- _EXERCISE INSTRUCTIONS_: Please restate all of the records word for word, setting the pictures aside.

>>>

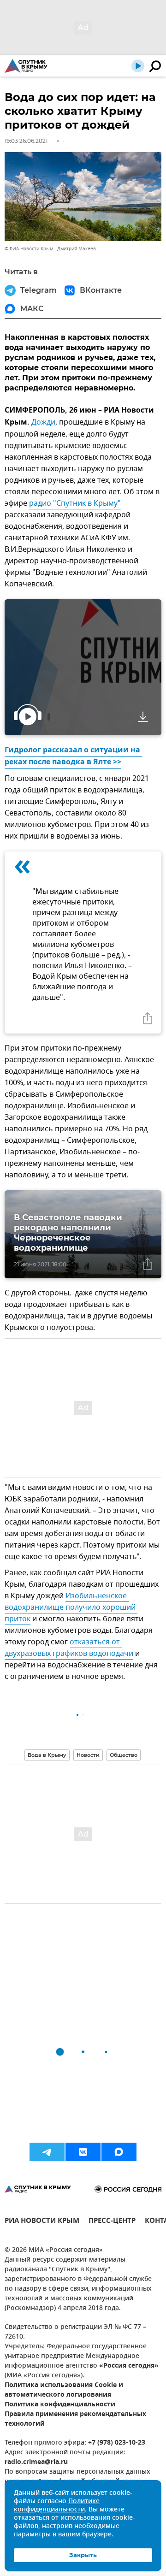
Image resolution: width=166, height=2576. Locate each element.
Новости (88, 1755)
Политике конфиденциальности (57, 2505)
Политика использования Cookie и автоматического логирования (64, 2390)
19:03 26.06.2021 (26, 140)
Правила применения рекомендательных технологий (75, 2419)
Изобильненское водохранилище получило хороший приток (71, 1607)
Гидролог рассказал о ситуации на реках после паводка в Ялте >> (73, 756)
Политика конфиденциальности (60, 2404)
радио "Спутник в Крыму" (75, 503)
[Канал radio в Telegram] (47, 2152)
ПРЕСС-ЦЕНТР (112, 2221)
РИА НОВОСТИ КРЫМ (42, 2221)
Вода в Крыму (47, 1755)
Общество (123, 1755)
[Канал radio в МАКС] (118, 2152)
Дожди (43, 422)
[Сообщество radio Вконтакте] (83, 2152)
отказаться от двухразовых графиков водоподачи (69, 1648)
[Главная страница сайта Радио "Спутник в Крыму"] (26, 66)
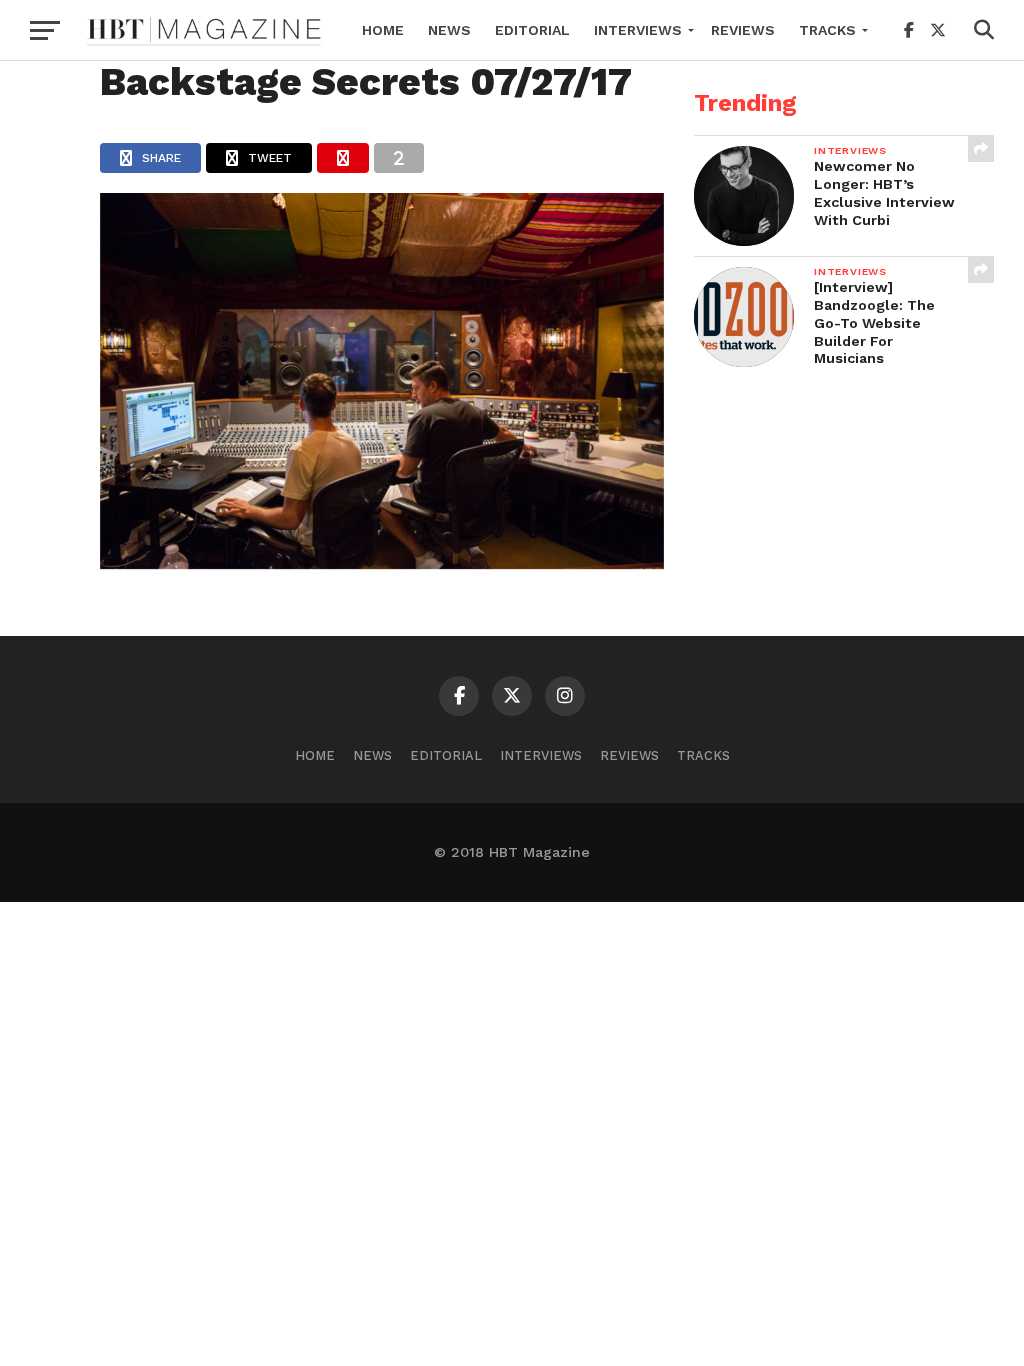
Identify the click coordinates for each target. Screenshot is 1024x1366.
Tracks (827, 30)
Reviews (743, 30)
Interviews (638, 30)
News (449, 30)
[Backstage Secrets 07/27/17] (382, 562)
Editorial (532, 30)
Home (383, 30)
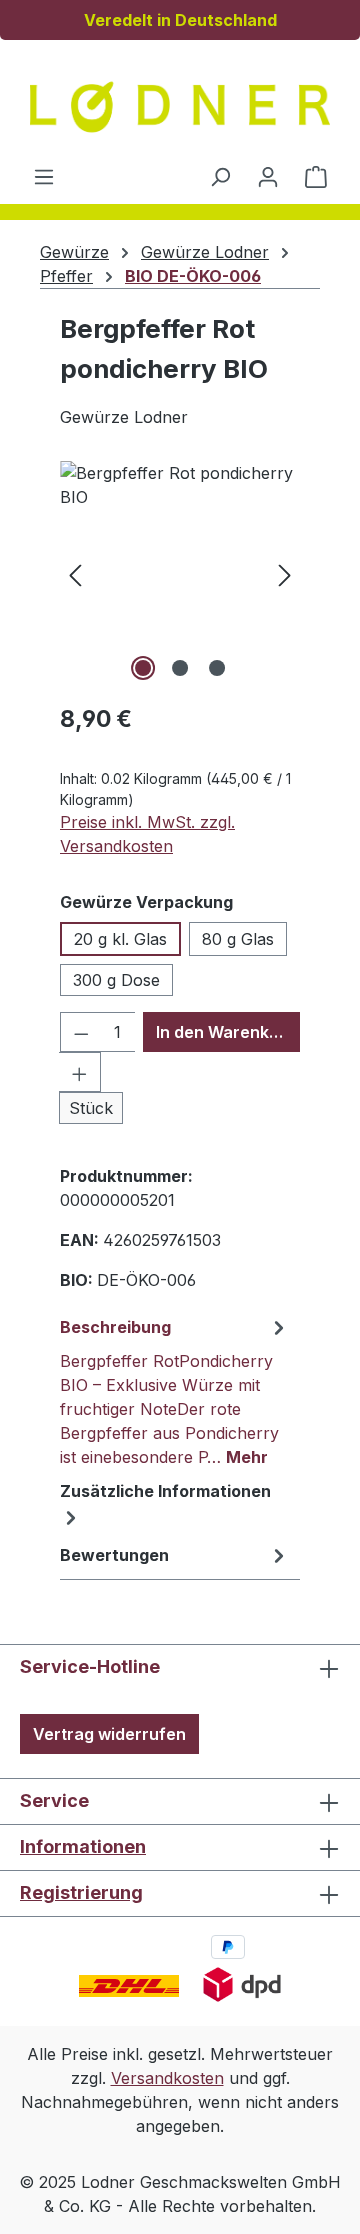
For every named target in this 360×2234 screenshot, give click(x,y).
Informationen (83, 1846)
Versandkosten (167, 2078)
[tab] (175, 1391)
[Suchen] (220, 176)
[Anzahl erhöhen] (80, 1072)
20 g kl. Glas (120, 939)
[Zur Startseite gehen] (180, 107)
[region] (180, 573)
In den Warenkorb (226, 1032)
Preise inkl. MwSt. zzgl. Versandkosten (147, 834)
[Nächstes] (285, 573)
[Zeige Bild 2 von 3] (180, 668)
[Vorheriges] (75, 573)
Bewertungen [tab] (114, 1555)
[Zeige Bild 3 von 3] (217, 668)
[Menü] (44, 176)
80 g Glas (238, 939)
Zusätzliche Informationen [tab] (165, 1491)
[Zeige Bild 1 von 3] (143, 668)
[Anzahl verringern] (81, 1032)
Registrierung (81, 1892)
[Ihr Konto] (268, 176)
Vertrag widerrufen (109, 1734)
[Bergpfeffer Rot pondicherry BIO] (180, 573)
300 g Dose (116, 980)
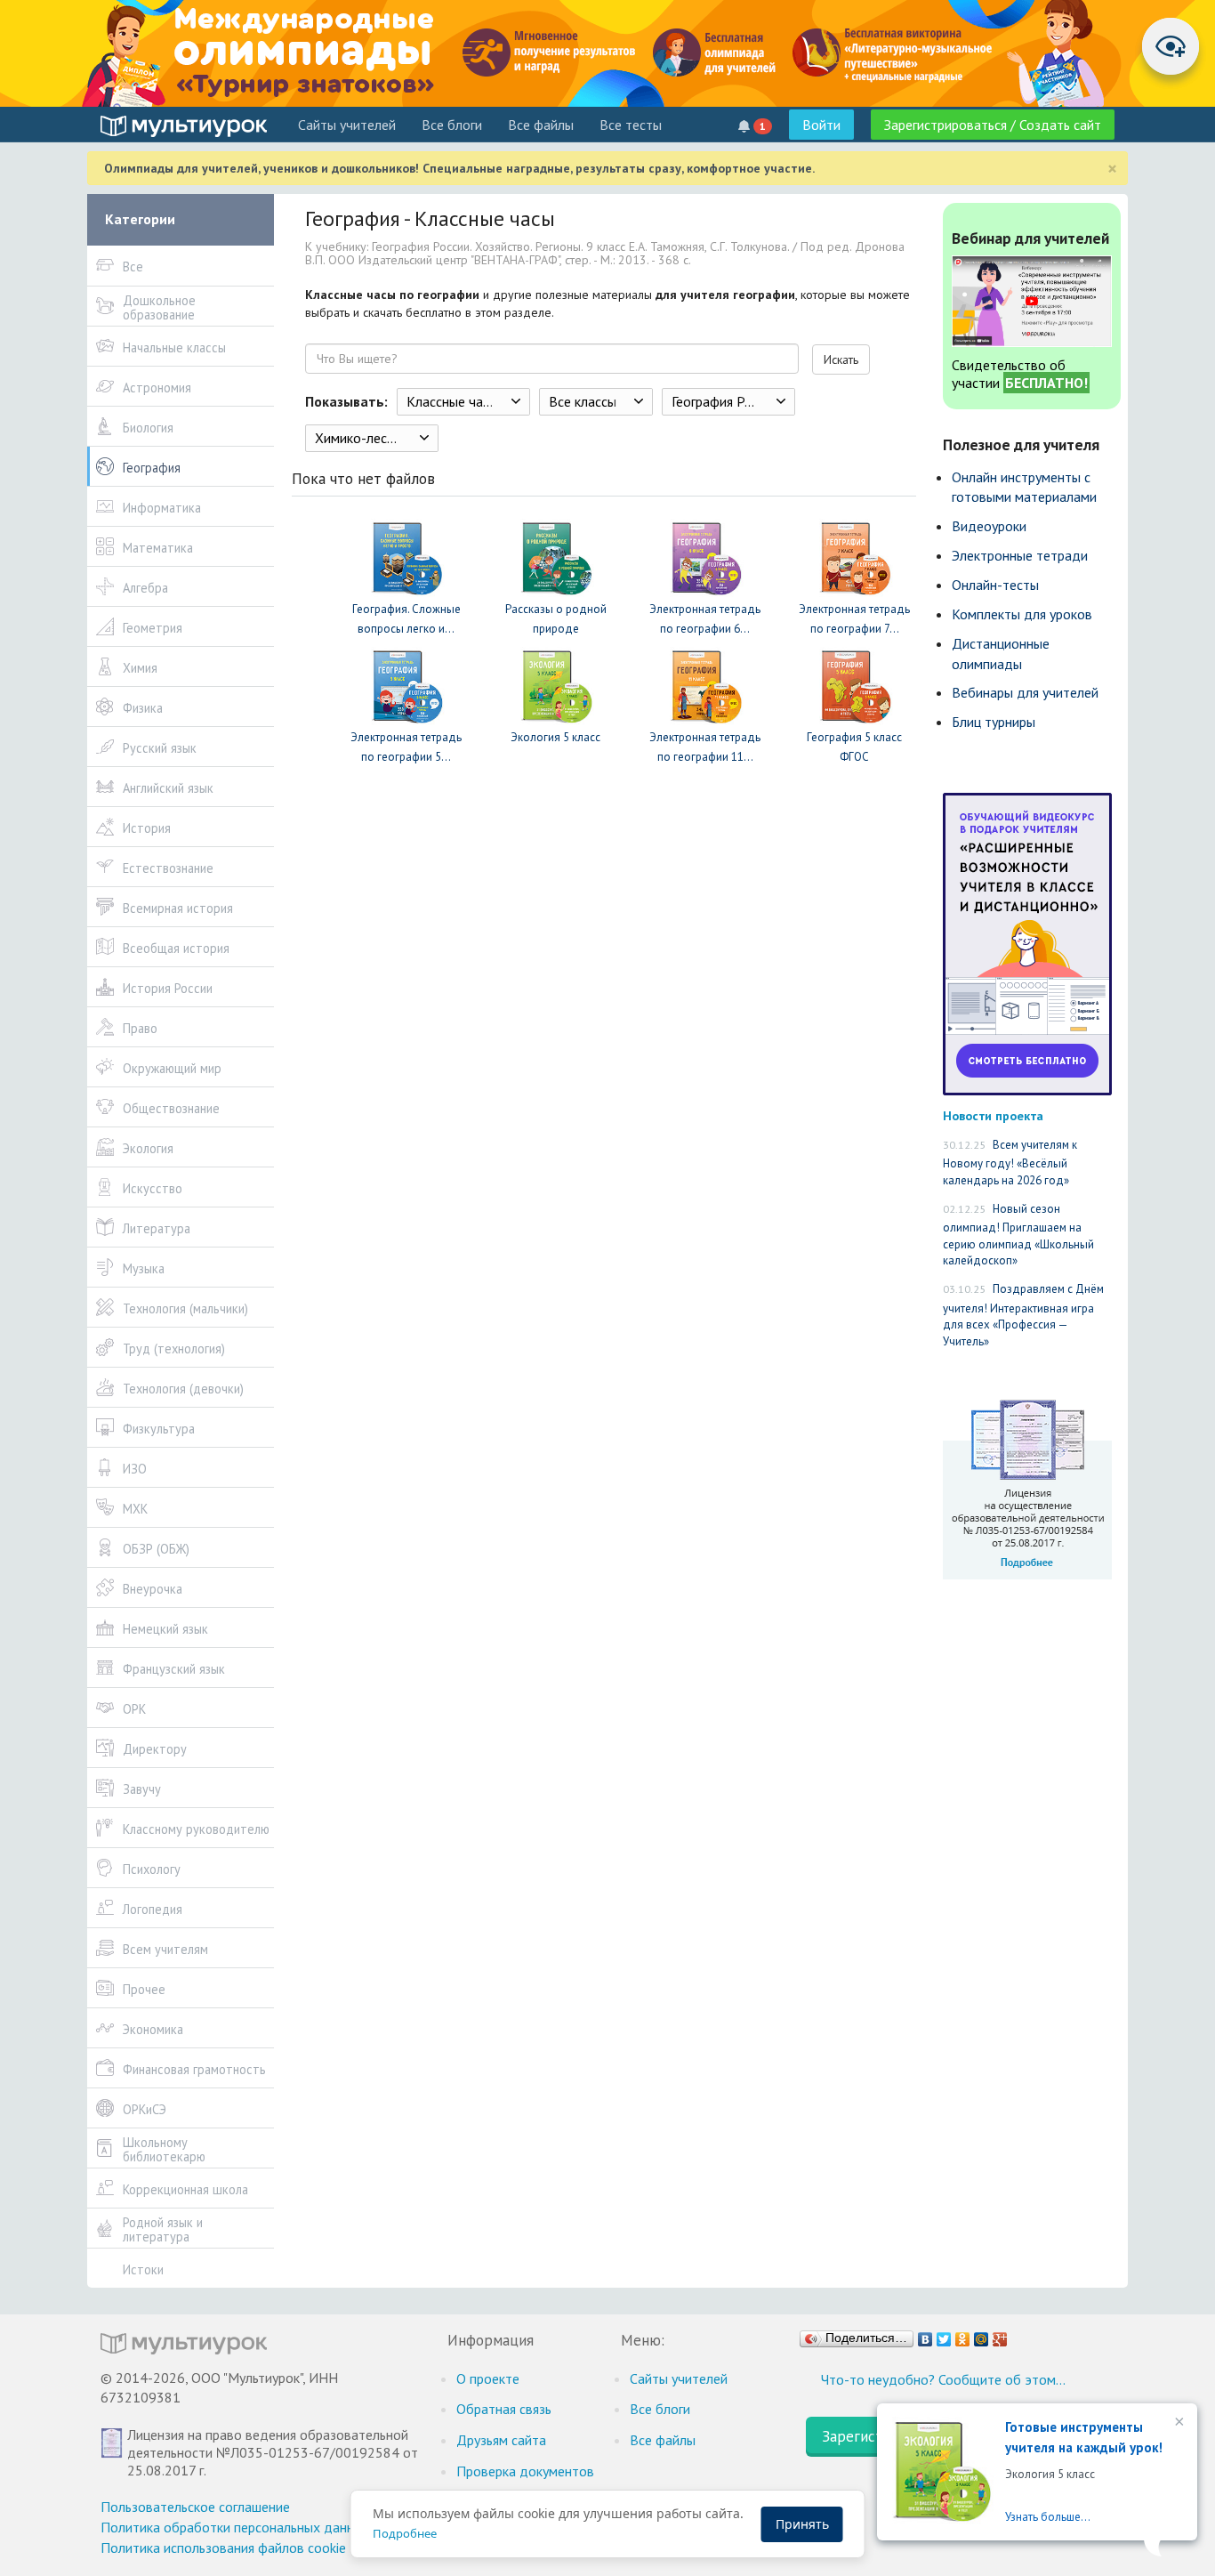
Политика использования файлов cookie (223, 2547)
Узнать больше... (1047, 2516)
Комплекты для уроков (1022, 614)
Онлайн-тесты (995, 585)
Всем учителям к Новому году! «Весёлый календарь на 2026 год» (1010, 1162)
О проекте (487, 2378)
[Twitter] (944, 2335)
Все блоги (452, 124)
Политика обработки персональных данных (235, 2527)
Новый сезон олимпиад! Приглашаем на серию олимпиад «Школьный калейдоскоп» (1018, 1235)
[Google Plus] (1000, 2335)
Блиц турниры (993, 722)
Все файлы (541, 124)
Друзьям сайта (501, 2440)
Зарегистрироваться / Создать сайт (992, 124)
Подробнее (405, 2533)
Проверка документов (525, 2471)
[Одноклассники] (962, 2335)
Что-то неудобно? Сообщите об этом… (943, 2379)
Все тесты (630, 124)
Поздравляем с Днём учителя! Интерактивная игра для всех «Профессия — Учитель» (1023, 1315)
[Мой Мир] (981, 2335)
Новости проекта (993, 1115)
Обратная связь (503, 2409)
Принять (802, 2523)
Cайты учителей (347, 124)
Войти (821, 124)
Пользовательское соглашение (195, 2506)
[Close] (1177, 2423)
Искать (841, 359)
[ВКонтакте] (925, 2335)
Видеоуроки (989, 526)
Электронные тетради (1020, 555)
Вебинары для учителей (1025, 692)
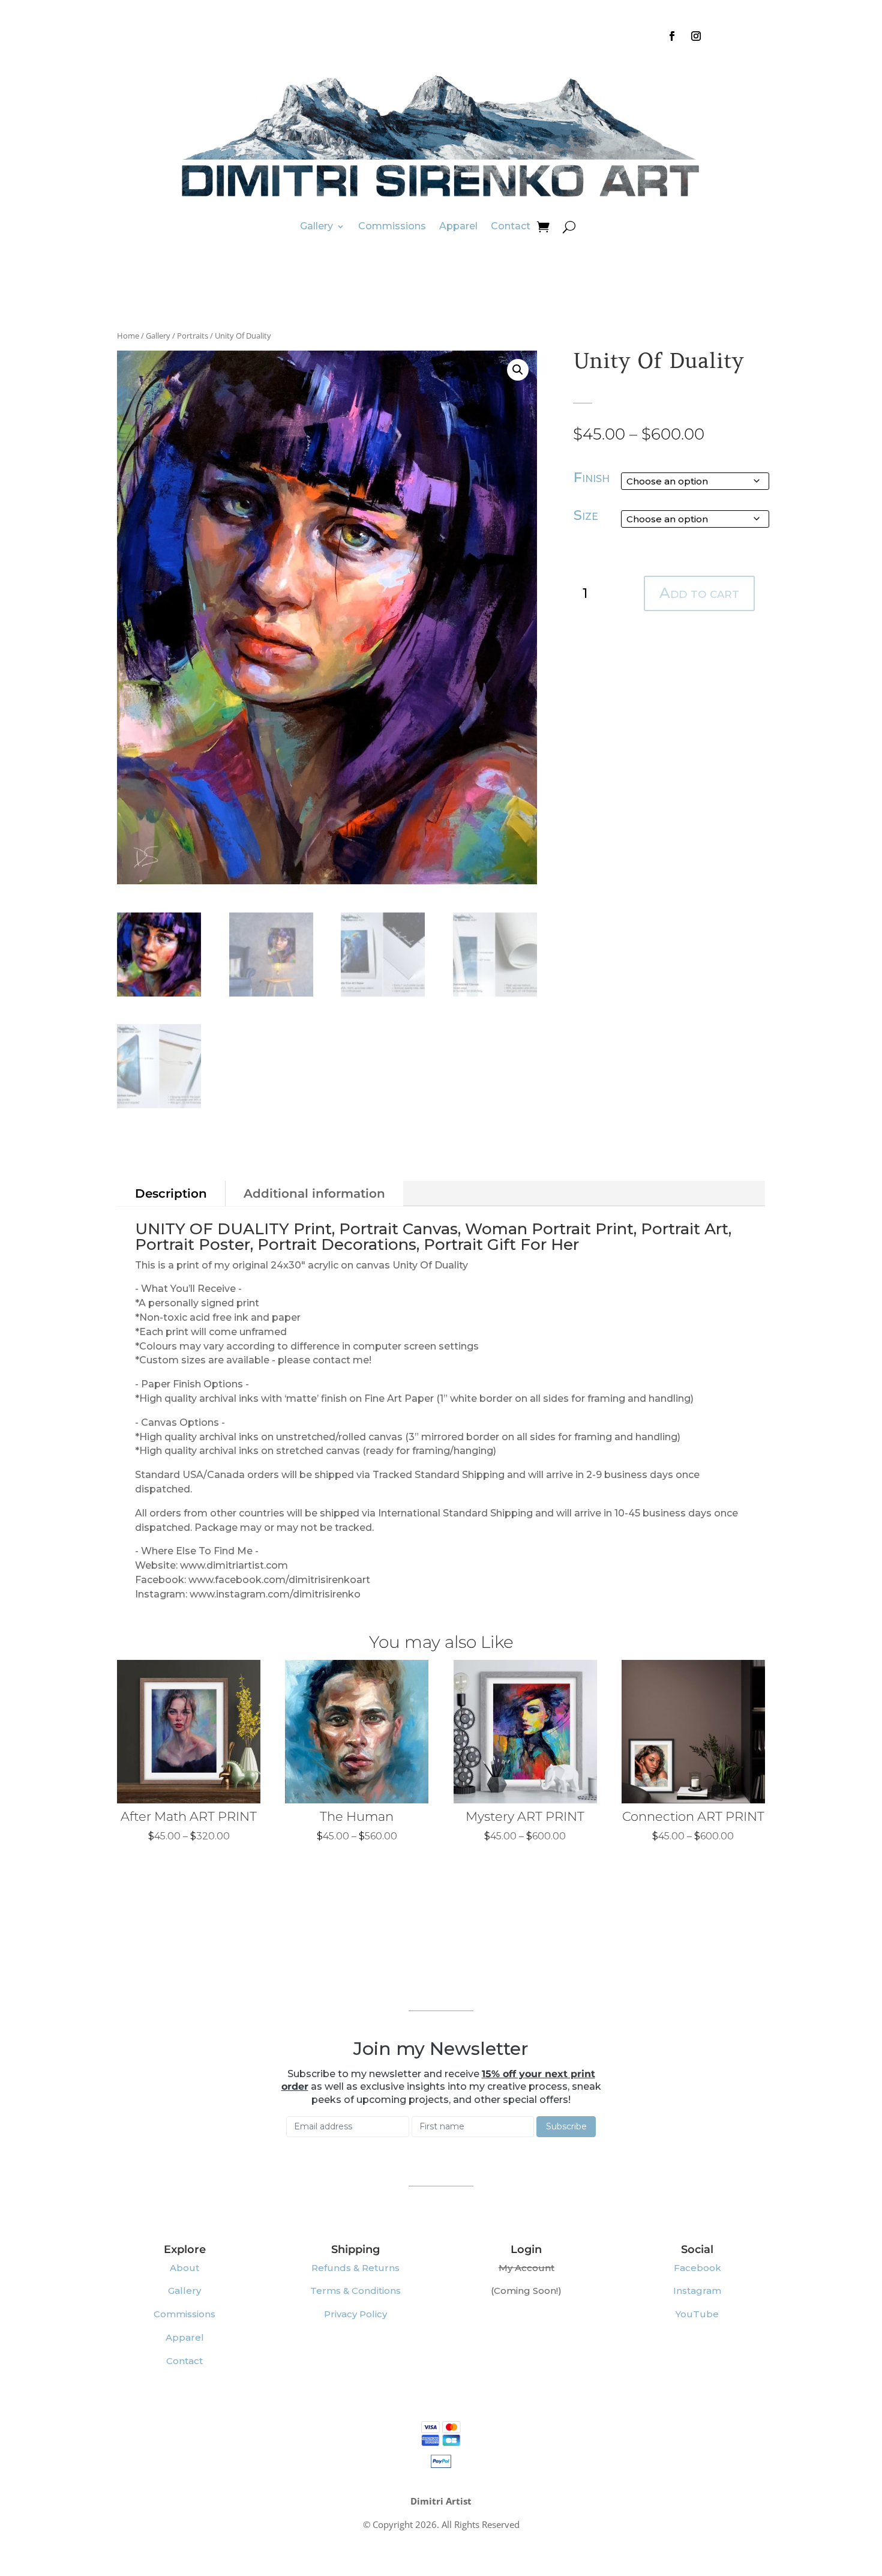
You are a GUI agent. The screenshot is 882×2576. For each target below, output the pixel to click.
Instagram (697, 2290)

<<<

- _REPLY_:
Image resolution: width=166, height=2576. Locate each element.
Новости (88, 1755)
Политике конфиденциальности (57, 2505)
Политика использования Cookie и автоматического логирования (64, 2390)
19:03 26.06.2021 (26, 140)
Правила применения рекомендательных технологий (75, 2419)
Изобильненское водохранилище получило хороший приток (71, 1607)
Гидролог рассказал о ситуации на реках после паводка в Ялте >> (73, 756)
Политика конфиденциальности (60, 2404)
радио "Спутник в Крыму" (75, 503)
[Канал radio в Telegram] (47, 2152)
ПРЕСС-ЦЕНТР (112, 2221)
РИА НОВОСТИ КРЫМ (42, 2221)
Вода в Крыму (47, 1755)
Общество (123, 1755)
[Канал radio в МАКС] (118, 2152)
Дожди (43, 422)
[Сообщество radio Вконтакте] (83, 2152)
отказаться от двухразовых графиков водоподачи (69, 1648)
[Главная страница сайта Радио "Спутник в Крыму"] (26, 66)
Identify the click coordinates for each target. Screenshot is 1024x1366.
Tracks (827, 30)
Reviews (743, 30)
Interviews (638, 30)
News (449, 30)
[Backstage Secrets 07/27/17] (382, 562)
Editorial (532, 30)
Home (383, 30)
For every named target in this 360×2234 screenshot, give click(x,y).
Informationen (83, 1846)
Versandkosten (167, 2078)
[tab] (175, 1391)
[Suchen] (220, 176)
[Anzahl erhöhen] (80, 1072)
20 g kl. Glas (120, 939)
[Zur Startseite gehen] (180, 107)
[region] (180, 573)
In den Warenkorb (226, 1032)
Preise inkl. MwSt. zzgl. Versandkosten (147, 834)
[Nächstes] (285, 573)
[Zeige Bild 2 von 3] (180, 668)
[Vorheriges] (75, 573)
Bewertungen [tab] (114, 1555)
[Zeige Bild 3 von 3] (217, 668)
[Menü] (44, 176)
80 g Glas (238, 939)
Zusätzliche Informationen [tab] (165, 1491)
[Zeige Bild 1 von 3] (143, 668)
[Anzahl verringern] (81, 1032)
Registrierung (81, 1892)
[Ihr Konto] (268, 176)
Vertrag widerrufen (109, 1734)
[Bergpfeffer Rot pondicherry BIO] (180, 573)
300 g Dose (116, 980)
Политика использования файлов cookie (223, 2547)
Узнать больше... (1047, 2516)
Комплекты для уроков (1022, 614)
Онлайн-тесты (995, 585)
Всем учителям к Новому году! «Весёлый календарь на 2026 год» (1010, 1162)
О проекте (487, 2378)
[Twitter] (944, 2335)
Все блоги (452, 124)
Политика обработки персональных данных (235, 2527)
Новый сезон олимпиад! Приглашаем на серию олимпиад «Школьный калейдоскоп» (1018, 1235)
[Google Plus] (1000, 2335)
Блиц турниры (993, 722)
Все файлы (541, 124)
Друзьям сайта (501, 2440)
Зарегистрироваться / Создать сайт (992, 124)
Подробнее (405, 2533)
Проверка документов (525, 2471)
[Одноклассники] (962, 2335)
Что-то неудобно? Сообщите об этом… (943, 2379)
Все тесты (630, 124)
Поздравляем с Днём учителя! Интерактивная игра для всех «Профессия — Учитель» (1023, 1315)
[Мой Мир] (981, 2335)
Новости проекта (993, 1115)
Обратная связь (503, 2409)
Принять (802, 2523)
Cайты учителей (347, 124)
Войти (821, 124)
Пользовательское соглашение (195, 2506)
[Close] (1177, 2423)
Искать (841, 359)
[ВКонтакте] (925, 2335)
Видеоуроки (989, 526)
Электронные тетради (1020, 555)
Вебинары для учителей (1025, 692)
You are a GUI agent. The screenshot is 882×2576. For each target below, output the pixel to click.
Instagram (697, 2290)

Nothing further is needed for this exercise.